With 1B keys dataset, ScyllaDB showed 5x to 10x better throughput and stable low latencies while handling 10x amount of data. CockroachDB demonstrated throughput degradation while data loading, and during the YCSB workloads we measured throughput that closely matched the CRDB whitepaper, yet with larger and greater varying latencies.
Many modern workloads do not require strong consistency and can’t be straightjacketed by the imposition of operational limits to enormous scale requirements. These workloads are ideal for Scylla, a real-time big data database. Other workloads, where strong consistency guarantees and transactions are required or the flexibility of a relational database model, with JOINs and sorted keys, and moderate amounts of data should consider a database such as CockroachDB.

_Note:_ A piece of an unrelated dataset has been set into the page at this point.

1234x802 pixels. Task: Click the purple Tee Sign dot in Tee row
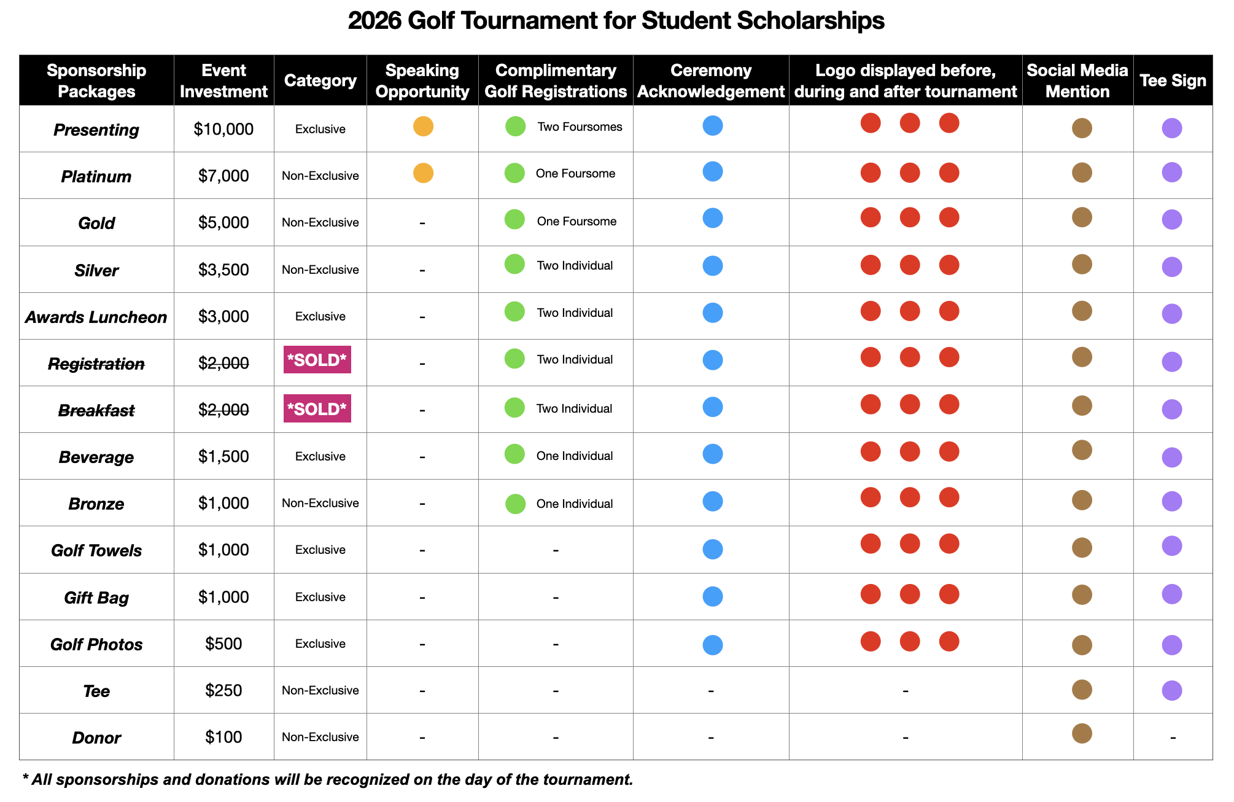coord(1171,690)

We recently introduced the Raft consensus protocol, which allows big improvements for strongly consistent workloads. CockroachDB on their end closed a huge round of funding and improved their LSM performance. Both databases are embraced by their respective communities for the capabilities they provide, and we hope our analysis helps you understand the differences between these systems. Stay tuned for more breakthroughs in this rapidly-evolving, fifty year old domain of distributed databases.
* results observed by the CockroachDB authors published in section “6.1 Scalability of CockroachDB” and Figure 7: Throughput of CRDB and Spanner on YCSB A-F, Latency of CRDB and Spanner under a light load.
It is possible to compare basic requests (SELECTs and INSERTs) of those 2 databases because their read and write paths in the best cases are similar in terms of implied round trips (RTTs). Specifically ScyllaDB performs a Replication factor (RF) number of writes per insert waiting only for the Consistency level number of responses, and CL number of reads per select, while the CockroachDB can commit transaction in the best case in 1RTT replicating writes (RF) in parallel and serves reads directly from the lease holders (eq CL=1).
The best benchmark tool that can emulate different mixes of basic reads and writes operations is YCSB.